- **Aim of the task**
Repeat the records below verbatim, and do not copy their pictures.

- **Records supplied**
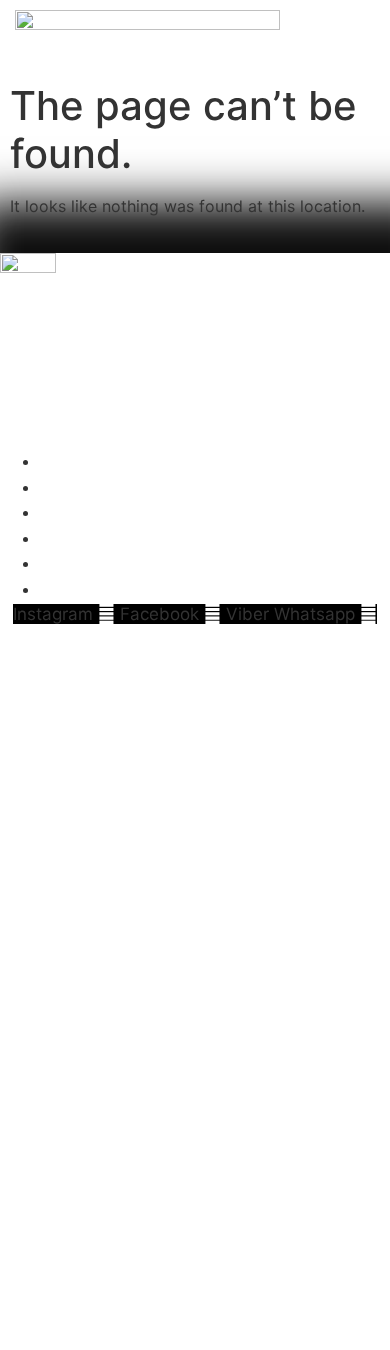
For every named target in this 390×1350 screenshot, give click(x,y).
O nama (78, 461)
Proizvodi (86, 487)
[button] (195, 437)
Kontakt (79, 589)
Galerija (77, 563)
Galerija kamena (120, 512)
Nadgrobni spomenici (148, 538)
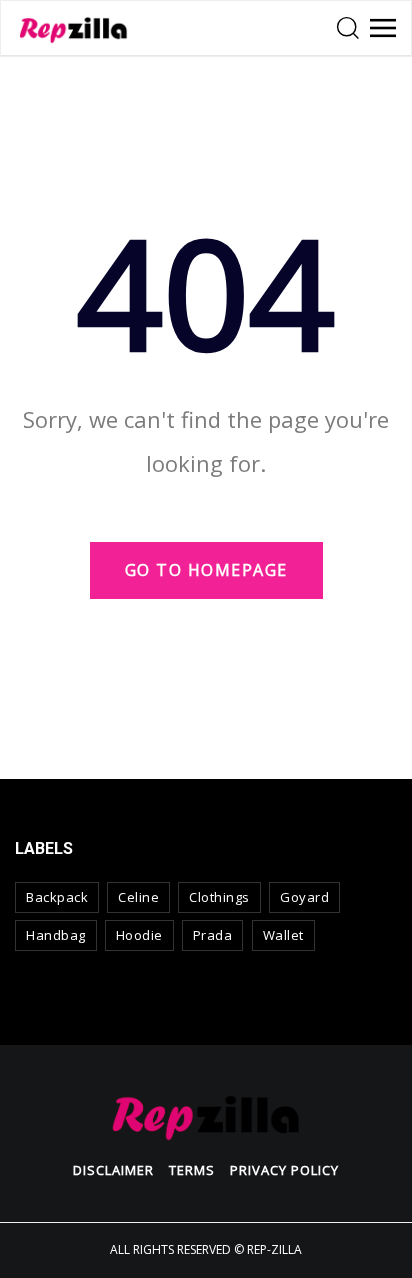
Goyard (304, 897)
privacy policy (284, 1170)
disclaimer (113, 1170)
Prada (213, 935)
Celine (138, 897)
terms (192, 1170)
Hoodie (139, 935)
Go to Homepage (206, 570)
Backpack (57, 897)
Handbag (56, 935)
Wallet (283, 935)
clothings (219, 897)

- **Your response**
For every named target in this 390×1350 screenshot, give click(x,y).
O nama (78, 461)
Proizvodi (86, 487)
[button] (195, 437)
Kontakt (79, 589)
Galerija (77, 563)
Galerija kamena (120, 512)
Nadgrobni spomenici (148, 538)
Goyard (304, 897)
privacy policy (284, 1170)
disclaimer (113, 1170)
Prada (213, 935)
Celine (138, 897)
terms (192, 1170)
Hoodie (139, 935)
Go to Homepage (206, 570)
Backpack (57, 897)
Handbag (56, 935)
Wallet (283, 935)
clothings (219, 897)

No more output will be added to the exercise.